--- EXERCISE MATERIAL ---

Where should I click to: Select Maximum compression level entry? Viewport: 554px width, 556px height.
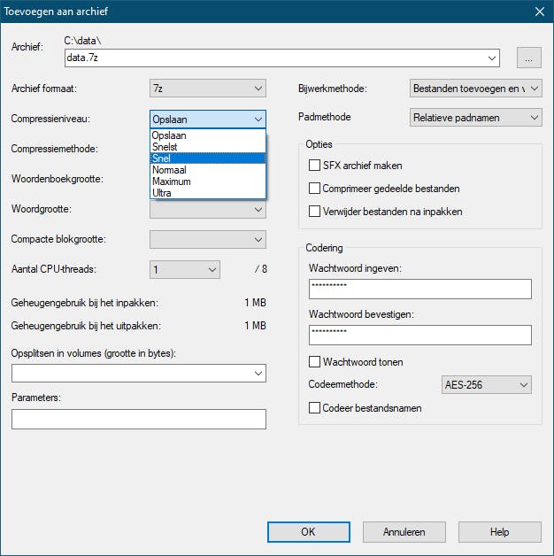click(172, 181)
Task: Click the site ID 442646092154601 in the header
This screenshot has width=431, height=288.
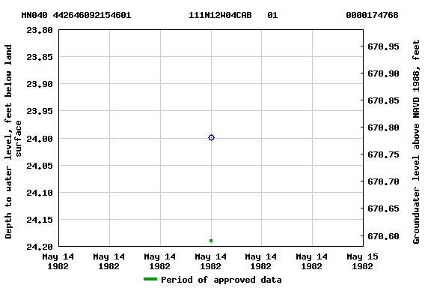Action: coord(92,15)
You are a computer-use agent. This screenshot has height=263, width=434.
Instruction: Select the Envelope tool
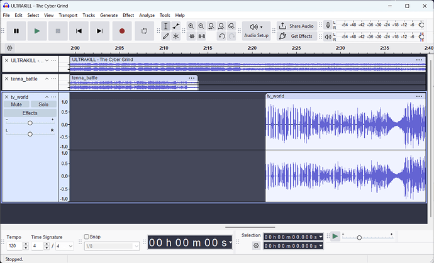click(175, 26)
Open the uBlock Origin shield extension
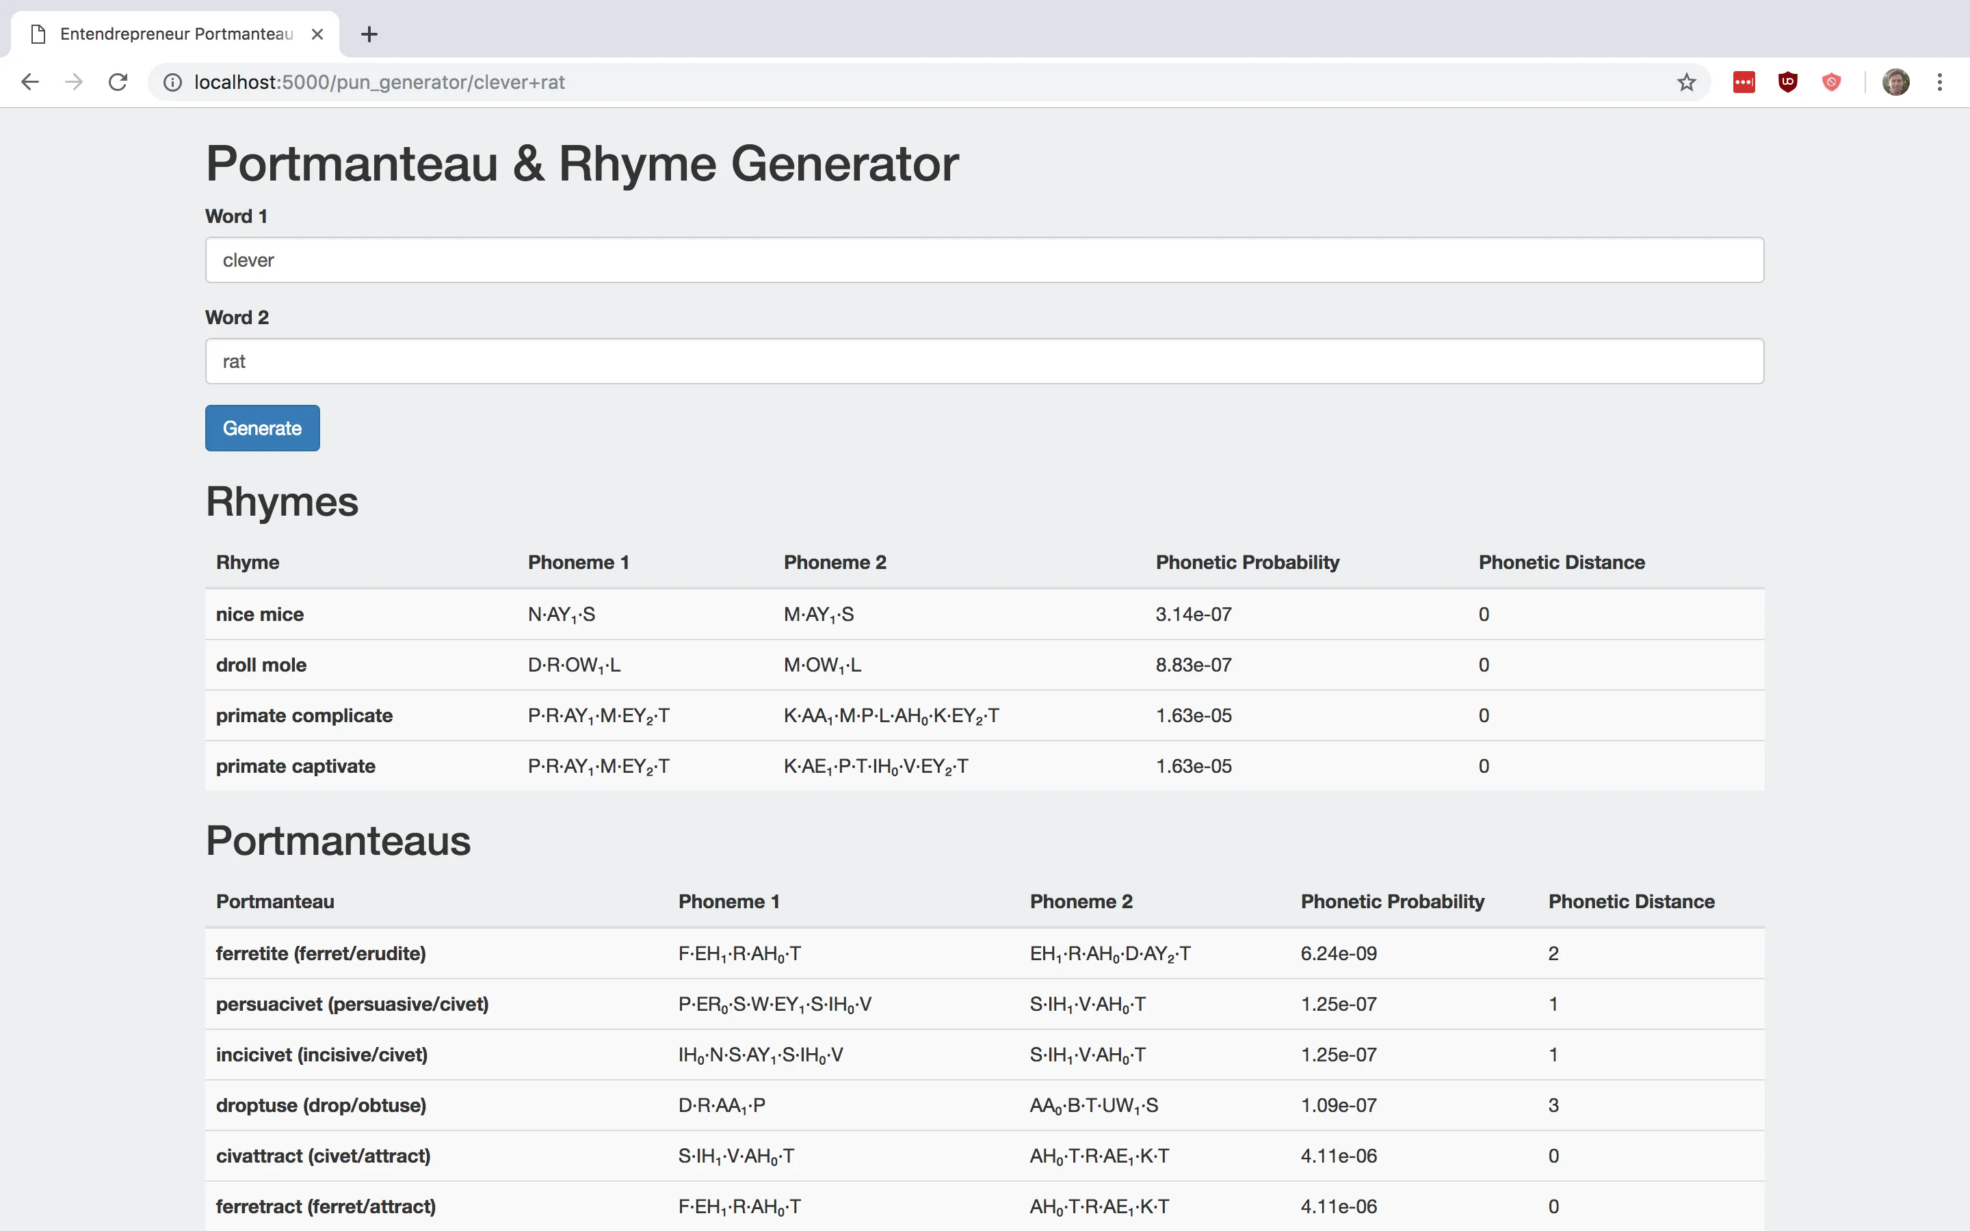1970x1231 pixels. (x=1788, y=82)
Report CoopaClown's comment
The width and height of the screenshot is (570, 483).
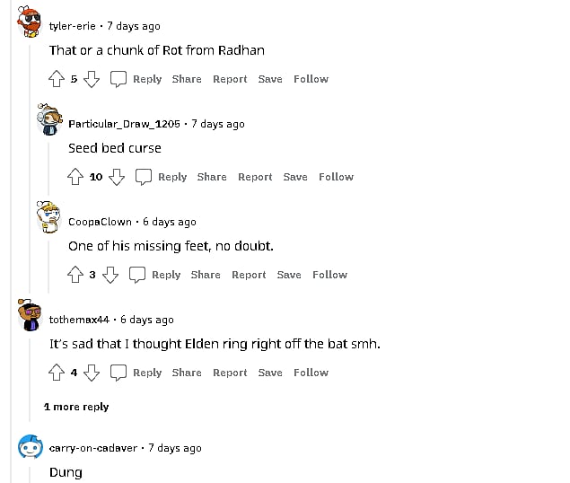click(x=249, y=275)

---

STATED PROBLEM: Output the lines of the item coordinate data above as a JSON list of strings, one string per line, skipping blank lines and leaving out the pictures.

CORRECT OUTPUT:
[
  "Where should I click to: Select Maximum compression level entry? Viewport: 554px width, 556px height.",
  "click(172, 181)",
  "Task: Click the site ID 442646092154601 in the header",
  "This screenshot has width=431, height=288.",
  "Action: coord(92,15)",
  "You are a computer-use agent. This screenshot has height=263, width=434.",
  "Instruction: Select the Envelope tool",
  "click(175, 26)",
  "Open the uBlock Origin shield extension",
  "1970x1231 pixels. (x=1788, y=82)",
  "Report CoopaClown's comment",
  "The width and height of the screenshot is (570, 483).",
  "click(x=249, y=275)"
]